Their wedding had been at town hall, in a strange room with a checkerboard linoleum floor that went up the walls, concluding at waist level. The upper walls were the green of a chalk-board. They'd been out of high school for a month. She wore shoes that pinched and pink gloss on her lips. The room was hot. She looked at a poster announcing the dangers of marijuana and she wanted, more than anything in the world, marijuana. Another poster celebrated the history of the postal service. The ceiling had been painted yellow. The room didn't make sense, but that wasn't the job of the room. Sense was theirs for the making. What is a wedding but a declaration of sense? It is the possibility that good sense will bring peace. It is the possibility that you'll learn to stay still, stop fiddling, stop running, stop wondering what would happen if you just got on a bus and kept paying and paying and paying. This is what a wedding means; the marriage, of course, is something else. “All set?” They nodded like scolded children. In a box in Sam's back pocket, jammed into a single ring slot, were two plain bands. It was three o'clock in the afternoon. High school had just ended; for a little longer three o'clock would feel like freedom, like being released, returned to yourself. They smoothed their hair. She made one final complaint about her ill-fitting shoes. Then, under fluorescent lights, standing before a half-deaf justice of the peace, before her father, before Sam's aunt and uncle, on a day of low clouds that threatened but did not produce rain, they signed the papers and spoke the vows and were henceforth man and wife. No one said, “You can kiss the bride,” but they kissed anyhow, chastely. He did not look like the same boy who had fucked her in his tiny bedroom while his aunt puttered and hummed in the next room. He did not look like the boy who had, with a raging cry (Jesus! did he not know his aunt was next door? did he not care?—this startled even Judith, who prided herself on not being easily startled)—reached down and tore the condom off his prick, tossed it in the air,
slapped
it across the room like it was a bee that'd been bothering them, and said, hotly, into her ear, “I want it like this.” At town hall, on his wedding day, he had the clean, composed face of a church boy, patient eyes, combed hair, and an ugly tie he'd borrowed from his uncle.

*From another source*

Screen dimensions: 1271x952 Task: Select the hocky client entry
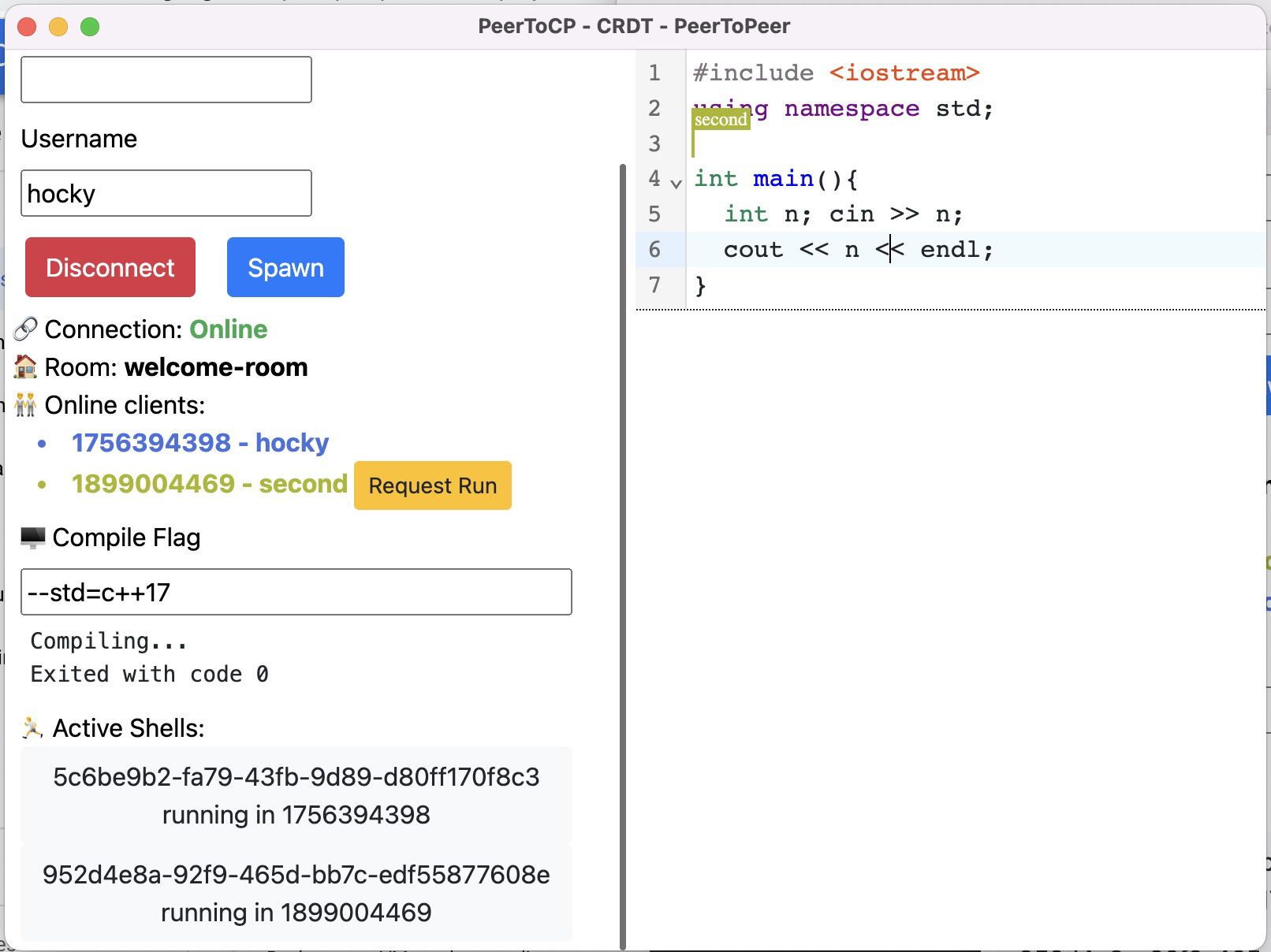pyautogui.click(x=200, y=443)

The wedding took place in Copper Junction, where she'd grown up, and the reception afterward was in the backyard of her house. Her father tended a charcoal grill, wore an apron for the first time in his life. Sam's uncle erected a volleyball net. His Aunt Constance, pale-faced, in a new lilac dress, moved tentatively, haltingly, like a person getting over a stomach virus, like she couldn't turn her head too fast or she'd puke. She hovered around the food table, shooed bugs, made sure the paper napkins didn't fly away. The kabobs tasted like gasoline. Someone made a pumpkin pie even though it was the wrong season; it remained largely uneaten, as if in deference to certain laws. Endless cans of beer. That feeling of an ice-cold can from the cooler, dripping with water, the pinkness of the palm, the first sighing sip—this was the way she would remember the day. A sudden chill, a fine blurring of relief and discomfort. Hops. A deep swallow, another, a longing she thought might have dissolved but of course didn't. She felt stupid for holding that kind of idea. What inner thing truly dissolves? Why would some civic procedure, of all things, fix her? She was stupid, but she could forgive herself. That was another thing about weddings: forgiveness was encoded into them. A foil banner—
CONGRATS
! in shimmering red—brought down by the breeze. Later, as the wind picked up, it moved end-over-end through the yard, a serpent eating its tail, until it got caught in the brambles at the side of the road.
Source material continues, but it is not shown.